Analog linear stroke piezoelectric actuators are well known in the art. They provide a linear stroke, at a force determined by the "stiffness coefficient" of the actuator over a selected range of extension, in response to a voltage excitation signal applied to the piezoelectric material. The piezoelectric material, referred to as the actuator's "displacement generator", is typically a stack of piezoelectric wafers; the polarization axis of each wafer is aligned along the longitudinal axis of the stack to define the actuator's axis of extension. In the absence of a load, the stack is maintained in compression within the actuator housing by a "pre-load" force with a value selected to linearize the stiffness coefficient (Ks) of the displacement generator stack. This allows the actuator extension (D) to be defined in terms of the displacement force (F) by Hooke's law: F=K.sub.S .multidot.D. In operation, the piezoelectric elements are energized by a voltage excitation signal applied simultaneously to the entire stack, inducing an electric field intensity in each wafer. The wafers respond together by extending or contracting in dependence on the polarity of the induced electric field, by an amount proportional to the electric field intensity. By modulating the voltage signal magnitude to vary the electric field intensity, the amount of extension or contraction (retraction) may be controlled.
The piezoelectric actuators provide only small extension range values; less than 0.1% of their length. Their principal utility lies in the precision control of the extension. The incremental value of extension or contraction may be accurately correlated to a corresponding incremental change in the voltage excitation signal. Their drawback, however, is the inability to precisely define an absolute displacement value in terms of an absolute excitation signal magnitude due to the inherent hysteresis characteristic of the piezoelectric material. The hysteresis affects the repeatability of the actuator's mechanical displacement, so as to produce a steady state position (extension) error with respect to the applied excitation voltage signal magnitude. In AC applications this produces a phase lag at the fundamental drive frequency of the excitation signal.

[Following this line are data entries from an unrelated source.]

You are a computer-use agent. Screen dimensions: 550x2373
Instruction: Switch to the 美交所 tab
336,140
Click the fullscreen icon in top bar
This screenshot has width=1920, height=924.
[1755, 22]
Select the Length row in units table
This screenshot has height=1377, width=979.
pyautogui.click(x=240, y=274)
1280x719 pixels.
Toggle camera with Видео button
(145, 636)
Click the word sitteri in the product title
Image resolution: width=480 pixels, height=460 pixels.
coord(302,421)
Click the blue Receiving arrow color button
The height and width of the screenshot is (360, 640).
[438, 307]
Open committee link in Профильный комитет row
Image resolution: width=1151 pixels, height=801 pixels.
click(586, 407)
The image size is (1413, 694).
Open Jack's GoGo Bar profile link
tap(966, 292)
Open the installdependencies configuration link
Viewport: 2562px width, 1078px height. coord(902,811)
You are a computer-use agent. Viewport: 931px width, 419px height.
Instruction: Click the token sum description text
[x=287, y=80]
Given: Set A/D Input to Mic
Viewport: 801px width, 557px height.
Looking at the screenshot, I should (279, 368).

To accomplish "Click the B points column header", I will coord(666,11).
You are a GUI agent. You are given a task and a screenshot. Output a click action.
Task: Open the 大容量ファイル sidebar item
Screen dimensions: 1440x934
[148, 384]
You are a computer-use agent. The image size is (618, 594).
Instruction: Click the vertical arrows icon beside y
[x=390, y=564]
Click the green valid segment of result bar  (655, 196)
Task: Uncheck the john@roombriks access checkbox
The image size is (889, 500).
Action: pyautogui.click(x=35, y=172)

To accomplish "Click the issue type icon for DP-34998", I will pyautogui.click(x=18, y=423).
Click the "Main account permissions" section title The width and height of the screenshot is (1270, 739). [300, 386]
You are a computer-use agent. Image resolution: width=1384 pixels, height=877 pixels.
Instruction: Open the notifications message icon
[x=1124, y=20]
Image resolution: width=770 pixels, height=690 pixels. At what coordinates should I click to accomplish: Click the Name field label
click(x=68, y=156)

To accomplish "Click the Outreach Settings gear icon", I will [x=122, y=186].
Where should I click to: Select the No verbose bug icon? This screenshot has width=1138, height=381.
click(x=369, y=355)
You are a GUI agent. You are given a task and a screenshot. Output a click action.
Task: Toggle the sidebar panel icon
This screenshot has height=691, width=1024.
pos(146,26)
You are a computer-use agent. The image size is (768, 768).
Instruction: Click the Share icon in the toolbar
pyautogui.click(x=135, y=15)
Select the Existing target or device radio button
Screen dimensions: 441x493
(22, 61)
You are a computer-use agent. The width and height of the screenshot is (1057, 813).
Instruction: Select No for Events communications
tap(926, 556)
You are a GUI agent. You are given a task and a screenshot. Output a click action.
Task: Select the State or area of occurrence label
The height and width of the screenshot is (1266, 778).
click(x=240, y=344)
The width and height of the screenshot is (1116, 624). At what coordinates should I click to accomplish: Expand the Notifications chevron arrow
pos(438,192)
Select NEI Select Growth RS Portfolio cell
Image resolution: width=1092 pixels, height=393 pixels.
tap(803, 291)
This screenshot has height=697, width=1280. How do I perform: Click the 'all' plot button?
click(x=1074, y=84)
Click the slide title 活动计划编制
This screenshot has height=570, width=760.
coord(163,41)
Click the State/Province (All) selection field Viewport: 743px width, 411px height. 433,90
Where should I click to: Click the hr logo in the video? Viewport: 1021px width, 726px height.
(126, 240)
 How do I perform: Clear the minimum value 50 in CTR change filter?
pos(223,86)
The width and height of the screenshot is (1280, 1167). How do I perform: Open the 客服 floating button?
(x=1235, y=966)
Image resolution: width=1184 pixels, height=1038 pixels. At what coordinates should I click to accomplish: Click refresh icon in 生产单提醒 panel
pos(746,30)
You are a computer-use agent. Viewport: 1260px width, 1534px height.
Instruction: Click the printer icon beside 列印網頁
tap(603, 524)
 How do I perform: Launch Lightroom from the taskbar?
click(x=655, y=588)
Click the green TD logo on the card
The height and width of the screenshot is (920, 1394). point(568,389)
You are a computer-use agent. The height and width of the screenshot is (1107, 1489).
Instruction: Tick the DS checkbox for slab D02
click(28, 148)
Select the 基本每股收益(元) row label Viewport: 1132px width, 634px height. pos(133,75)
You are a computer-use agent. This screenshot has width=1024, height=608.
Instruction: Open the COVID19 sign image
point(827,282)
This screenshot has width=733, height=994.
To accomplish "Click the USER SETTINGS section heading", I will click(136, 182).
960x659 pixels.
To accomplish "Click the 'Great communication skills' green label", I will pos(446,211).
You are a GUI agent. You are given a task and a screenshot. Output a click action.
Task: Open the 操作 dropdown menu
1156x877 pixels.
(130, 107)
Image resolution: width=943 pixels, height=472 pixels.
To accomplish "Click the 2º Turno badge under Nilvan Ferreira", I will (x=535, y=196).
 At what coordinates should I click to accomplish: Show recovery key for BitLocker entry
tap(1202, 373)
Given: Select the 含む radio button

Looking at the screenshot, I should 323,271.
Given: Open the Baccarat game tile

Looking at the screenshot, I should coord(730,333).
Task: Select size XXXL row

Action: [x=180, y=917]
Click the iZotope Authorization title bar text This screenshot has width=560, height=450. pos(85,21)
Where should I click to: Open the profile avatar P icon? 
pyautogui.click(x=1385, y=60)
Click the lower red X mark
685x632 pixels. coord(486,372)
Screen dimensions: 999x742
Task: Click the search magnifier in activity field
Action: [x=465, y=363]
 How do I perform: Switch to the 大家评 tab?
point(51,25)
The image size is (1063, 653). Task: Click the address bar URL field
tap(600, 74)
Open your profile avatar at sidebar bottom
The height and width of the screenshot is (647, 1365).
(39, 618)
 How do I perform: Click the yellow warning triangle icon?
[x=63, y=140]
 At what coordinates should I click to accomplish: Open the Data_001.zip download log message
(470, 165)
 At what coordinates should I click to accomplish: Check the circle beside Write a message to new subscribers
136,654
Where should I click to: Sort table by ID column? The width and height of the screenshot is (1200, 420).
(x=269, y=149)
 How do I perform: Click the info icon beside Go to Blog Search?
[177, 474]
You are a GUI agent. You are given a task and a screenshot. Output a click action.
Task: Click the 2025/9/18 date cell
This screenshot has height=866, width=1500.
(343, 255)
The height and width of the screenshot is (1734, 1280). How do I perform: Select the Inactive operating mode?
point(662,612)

While the actuator control circuitry may account for the position error to some extent, it is limited. The hysteresis decreases with decreasing extention increments, i.e. decreasing excitation signal magnitude, but in a nonlinear manner. This nonlinearity further affects the actuator responsivity; the extension increment value per voltage increment value. The presence of the hysteresis characteristic, compounded by its nonlinear change with decreasing excitation signal magnitude produces inaccuracies in the extension set point values which cannot be fully compensated.